One of the things that Garrett White said the other night was about how in his religion, (which I understand to be LDS) He was taught to ponder. Yet no one ever taught him what that meant. We hear the phrase a lot "Search, Ponder and Pray" I think we spend a lot of time searching and pondering, but it would be like planting a flower in good soil, putting it where it can receive sunlight, but not watering it. In the end, 2 out of 3 isn't good enough to have success.
When we were taught as children to Ponder, I don't know if the common definition for meditation is exactly what is meant. But as I've tried meditation over the last week or so, I've really seen that my ability to Ponder has increased as I am able to shut out the world and everything around me and just focus and relax my mind. The mind is constantly working and this meditation process gives the mind a chance to relax and reset. I've noticed meditation as being sort of like a "soft-reset" on a electronic device. Sometimes our minds our like a computer, they get so jammed up with "stuff" and "open applications" that they don't run as well and they're not open to the revelation that they're meant for. In 7-10 minutes of sitting by myself and relaxing my mind and body, I feel that soft re-set and it's amazing how much more energy I have after. Sort of a "sharpening your saw" technique.

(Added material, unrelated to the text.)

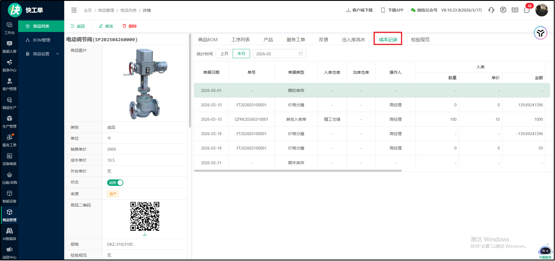Toggle the 启用 status switch
This screenshot has width=555, height=261.
tap(115, 183)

Admittedly, I am in the primitive stages of what meditation really is and how it can help me. Sort of like playing the piano for the first time and you feel excited when you hit some right notes and you can see the potential for getting better, but you're a long way off. That's how I am right now. At that last producer power hour event, Garrett White said that one thing that has helped him to meditate, was the book by Dr. Wayne Dyer called, "Getting in the Gap" He said that some people really liked it and others not so much, but I figured I would give it a try, so I bought it last night at Barnes and Noble. I'll check it out over the next week and let you know how it works.

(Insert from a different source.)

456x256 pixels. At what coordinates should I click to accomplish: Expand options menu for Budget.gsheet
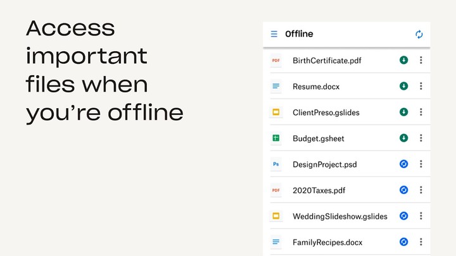[421, 138]
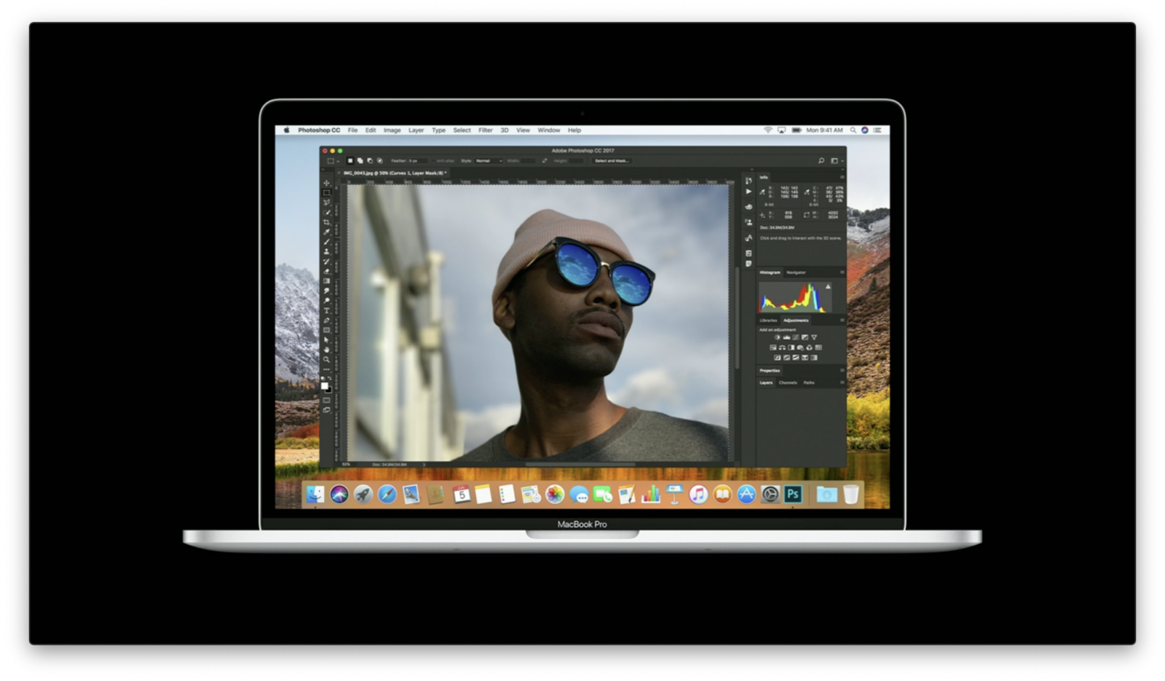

For all those who have never tried meditation and you want to, here are some things that have helped me:
1. Find a quiet place. (Usually in the early hours of the morning and in a place where you're a lone, like a bedroom or basement) I always like to start with prayer and focus on things that I'm most grateful for.

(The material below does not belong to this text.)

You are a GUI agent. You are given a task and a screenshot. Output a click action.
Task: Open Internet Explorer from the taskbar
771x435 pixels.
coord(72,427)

2. Get some good relaxing music, preferably with no lyrics. If you want, check www.seeqpod.com and search for some meditation music. If you find one you like, you can download it from itunes.
3. sit in a relaxing position and close your eyes. (Sometimes I set my phone timer for like 10 minutes so that I don't lose track of time.)
4. Try to mentally push all the "stuff" out of your mind and focus on clarity. This part takes a while, because all kinds of random thoughts pop into my head or songs that I've heard that day. Like I said, the mind is not used to this practice and it will take some time to clear out all the "stuff"
5. I don't go into the meditation process seeking for something in particular (for instance, I don't look for answers to my prayers specifically), even though I usually come away feeling edified. I mainly seek for that weightless feeling that you get when you're in a pool and you close your eyes and go under water and you don't feel anything. I'm working on by ability to mentally block everything around me, it's tough to do.
6. I find that when I meditate, I bring myself to a state of clarity so that during the day, I receive more personal revelation because I am mentally prepared to receive it.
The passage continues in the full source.